Sunday, October 27, 2019

Block vs. Wenzel on the Essence of Entrepreneurship

Dr. Walter Block has posted at LRC an email exchange between Dr. Block and me that was prompted by an email to both of us by Dr. Michael Edelstein.

The full exchange is here: Rothbard versus Kirzner on Entrepreneurship.

This topic is important enough that I am going to put out a more formal paper on the differences between Dr. Murray Rothbard's view of entrepreneurship and Dr. Israel Kirzner's view.

When it comes to economics, I am highly influenced by Rothbard across the board except when it comes to entrepreneurship. I am in the Kirzerian camp.

During our exchange, Walter references an essay by Rothbard, Professor Kirzner on Entrepreneurship.

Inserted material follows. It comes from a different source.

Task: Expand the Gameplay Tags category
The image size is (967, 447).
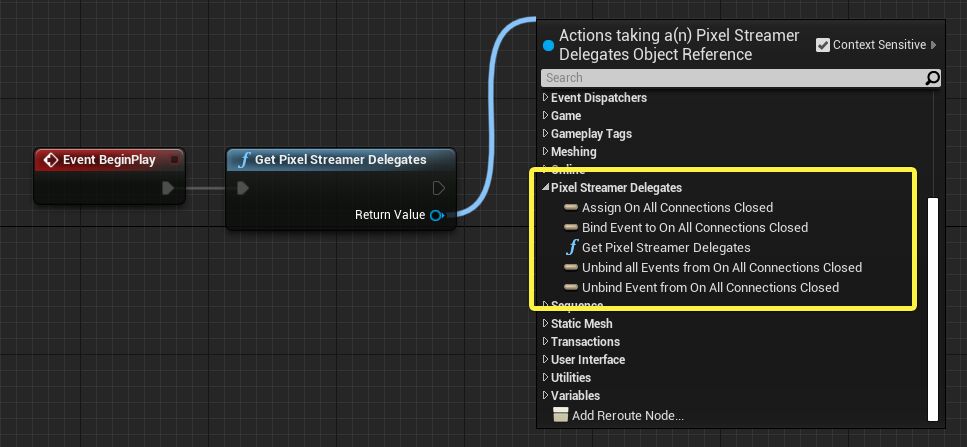Action: click(546, 134)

He calls it, "Rothbard’s devastating critique of Kirzner."

I read that essay a long time ago and I can't think of a Rothbard essay where I marked the piece up with so much disagreement. (In fact, I can't think of any other Rothbard essay in economics that I have marked up with general disagreement).

Stay tuned!



  1. Rothbard says that the Kirzner's entrepreneur risks nothing.

    The entrepreneur has a number of risks, such as his reputation in the event that he fails. If he isn't providing the capital, then he's taking a big risk by bringing in another person. The investor could steal his idea, pay him nothing, then the investor would assume the role of entrepreneur as well. After establishing the business, if the entrepreneur hasn't protected himself legally well enough, the investor might find a way to shut him out of the business.

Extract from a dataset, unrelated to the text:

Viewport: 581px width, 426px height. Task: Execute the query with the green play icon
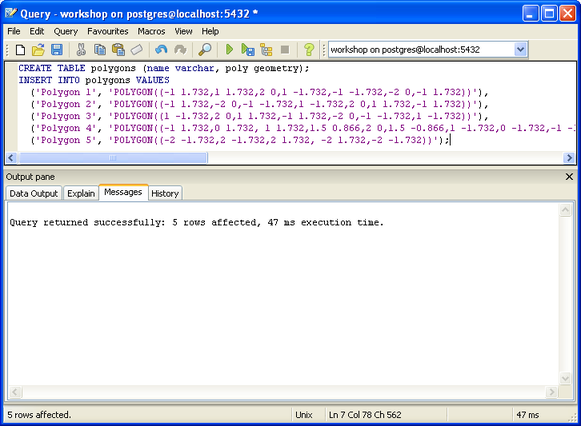tap(229, 49)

    Also, even if all goes well when having an investor, the entrepreneur will be ceding significant profits and maybe even overall control of the company. Idiotic interference from an investor might torpedo the whole project while a competitor begins taking advantage of the opportunity.

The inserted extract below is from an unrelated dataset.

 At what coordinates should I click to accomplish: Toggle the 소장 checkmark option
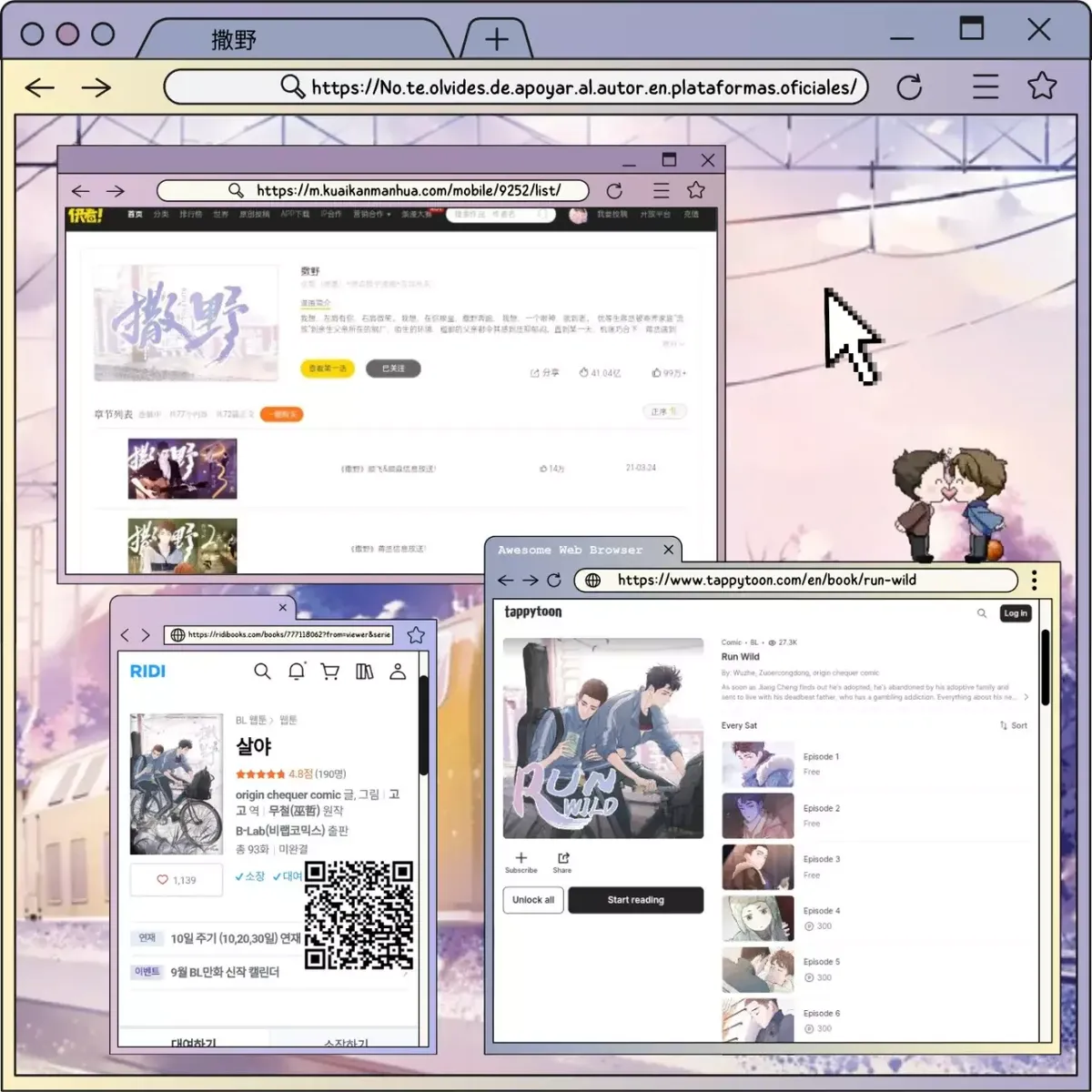coord(249,876)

    1. You would have had a stronger argument AND been able to maintain the Kirznerian perspective logically valid if you had taken my position on the matter in that link (in the comment section).

      The fact is, to say an entrepreneur risks nothing is silly. He risks his time, which is a scarce good. He risks his good will, his reputation, etc.

    2. Yes, this was my point entirely. I'm simply refuting Rothbard's claim that the entrepreneur risks nothing. I missed your post earlier, which summed it up nicely.
      As far as the essence of entrepreneurship, I agree with Kirzner, and I wasn't making any attempt to summarize it here. It's fun to think about because I'm doing it now.